The incredible indulgence of watching a blockbuster movie is that every second of it cost tens of thousands of dollars to produce. Each minute, a couple of million dollars of production glitz is poured into your flickering eyeballs, while you stuff your slack jaw with popcorn. Papetura is both exactly like that and nothing like that at all at the same time.
Produced mainly by lone creative Thomas Ostafin, Papetura burst onto crowdfunding site Indiegogo in 2015, but it didn’t reach its funding target. However, after four more years of refusing to be discouraged, the game made it to Steam in 2019. If there’s a clearer example of a gaming passion project, we don’t know what it is. So, while the megabucks aren’t flying at your face as you play, every background in the game, every animation, every puzzle, and every scene is made of pure, highly concentrated graft. And it feels like an indulgence and a privilege to play.
What draws you into the screenshots of this novel graphic adventure is that it is constructed entirely from paper. All of the assets are carefully captured paper constructs, atmospherically lit, animated, and then embellished with effects, button prompts, and picture-based character dialogue. The boundless intricacy of these richly textured physical objects is a unique delight, especially on the big screen. The degree of polish is spectacular, and the muted but varied tones are sublime. As a result, while it is reminiscent of stop-motion 90s gem The Neverhood, it’s less grungy and more soothing.
The simple story is based around the hero scroll Pape and his sidekick grub Tura. Beginning with a prophecy/request about Pape saving the papery world from fire, the two traverse through some strange environments and encounter briefly sketched characters along the way. It resembles the average blockbuster movie again in its length, which is around two hours.

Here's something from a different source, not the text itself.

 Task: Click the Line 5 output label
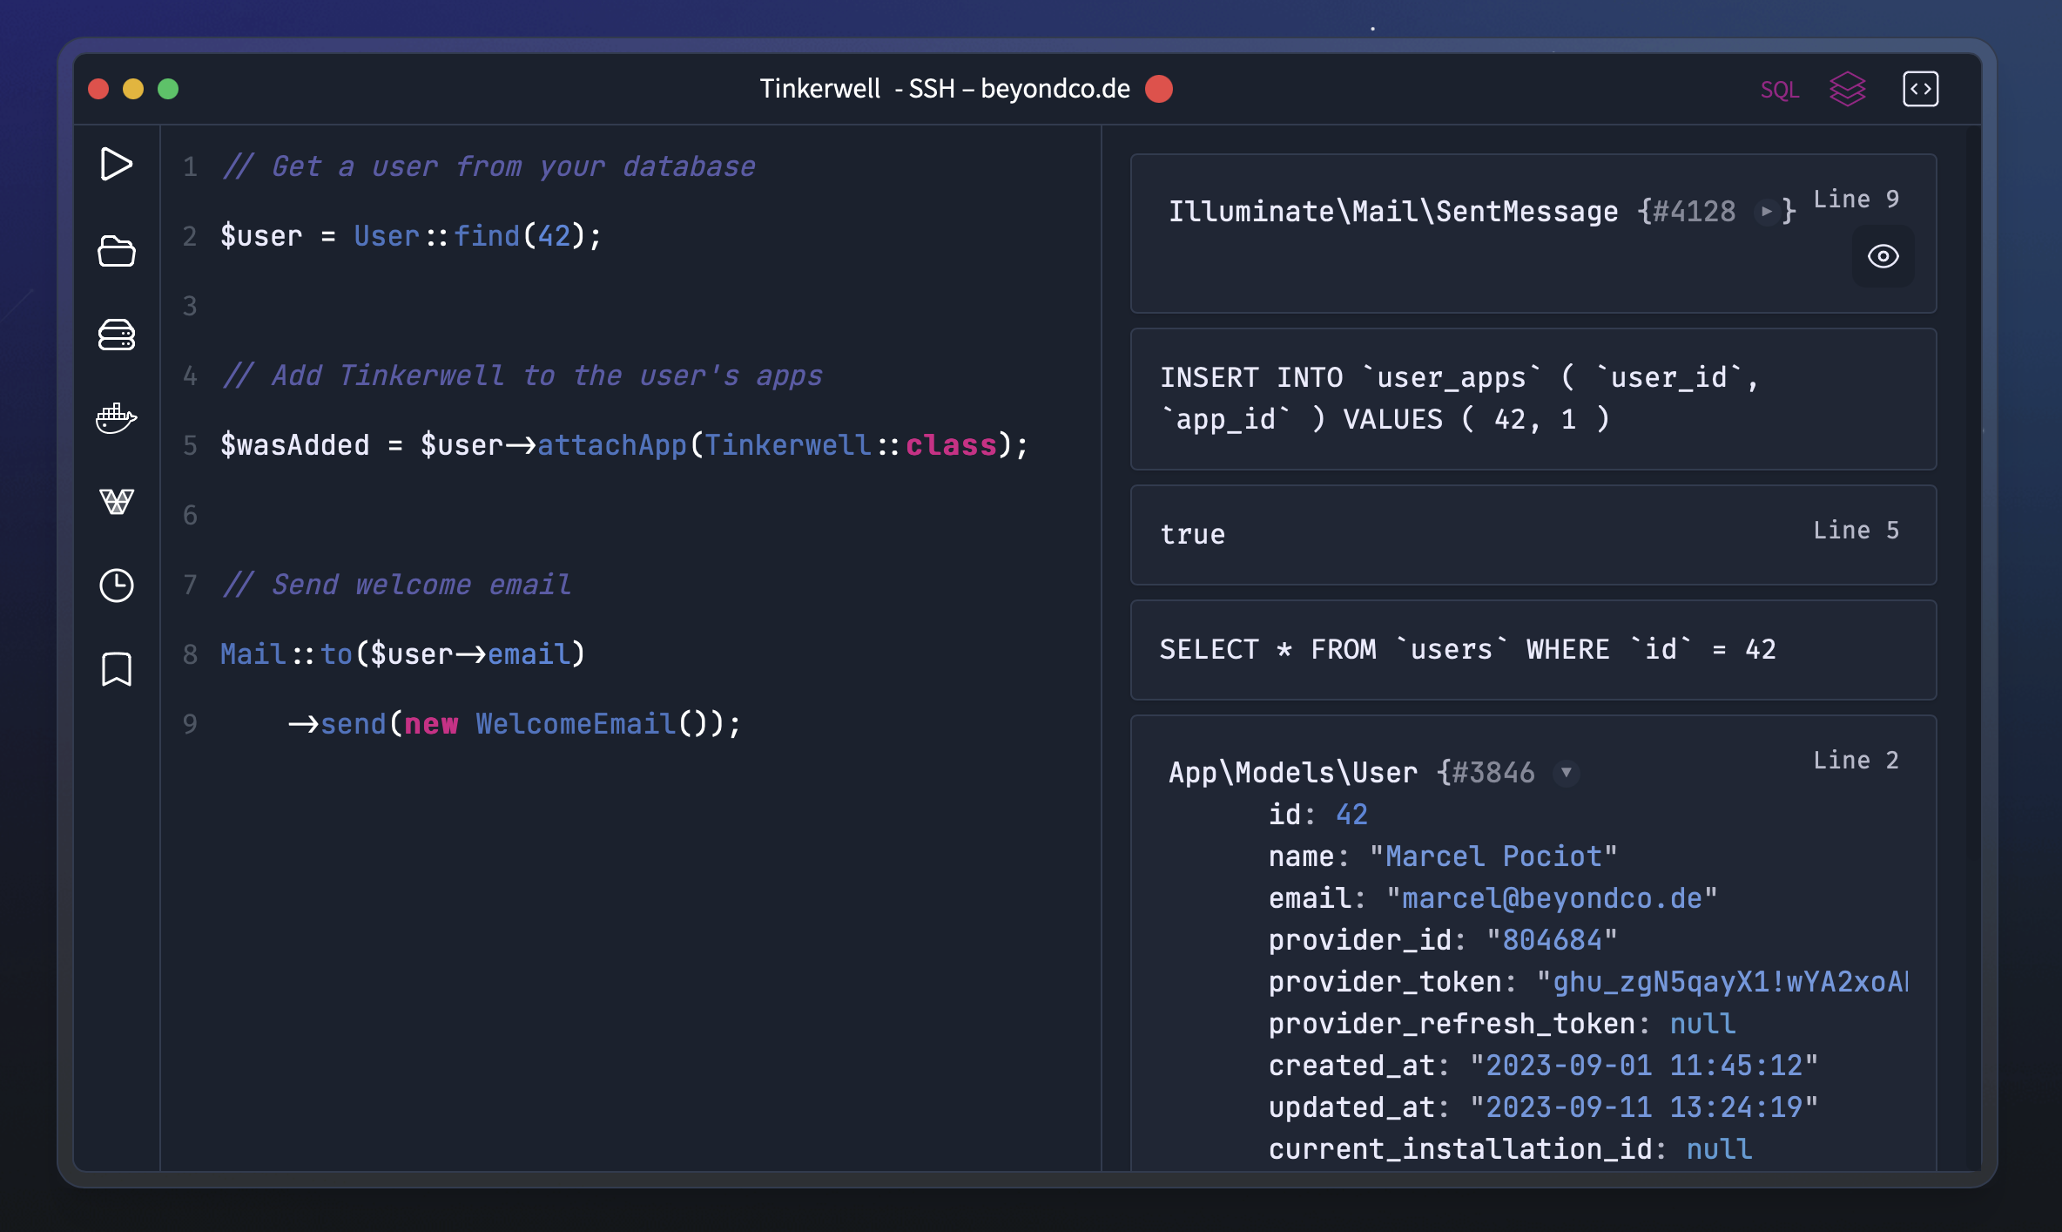tap(1855, 531)
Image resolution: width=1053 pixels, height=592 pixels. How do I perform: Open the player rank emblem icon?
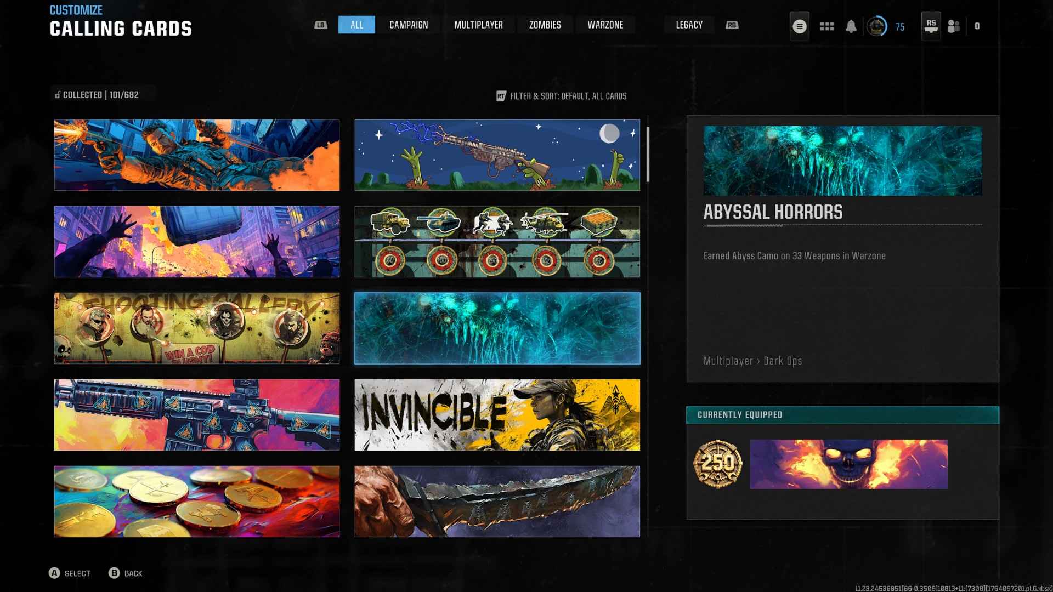[876, 26]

Although Papetura is a point-and-click game on Steam, it of course comes to Switch ready for a controller. Rather than feeling like a compromise, though, using a controller really turns the game into something else. Its puzzles are distinctive in their frequent inclusion of action elements, and there are tests of skill that can sometimes be failed (with a quick and easy restart). For example, you might need to dodge falling obstacles or time your cast and reel to catch fish. Tura acts as a cannon popping out little projectiles like Yoshi in Super Mario World 2, and several puzzles involve careful targeting or planning trick shots. Left-stick movement combined with right-stick aiming and a trigger to fire almost make this Switch version feel, for the occasional brief moment, like an action platformer. However, some unfortunate scenes where it is not clear in what directions you can move, combined with Pape’s plodding dawdle, can make exploration hard going.
Papetura is a million miles away from being a blockbuster movie, yet it shares the same sense of intense energy and craft, which it distils into each second of its game time. Every crease and scrunch of its scenery and characters is shining with Ostafin’s passion. Its rudimentary and vague story, very brief running time, and control niggles do hold it back slightly, but nothing can completely overshadow its captivating presentation.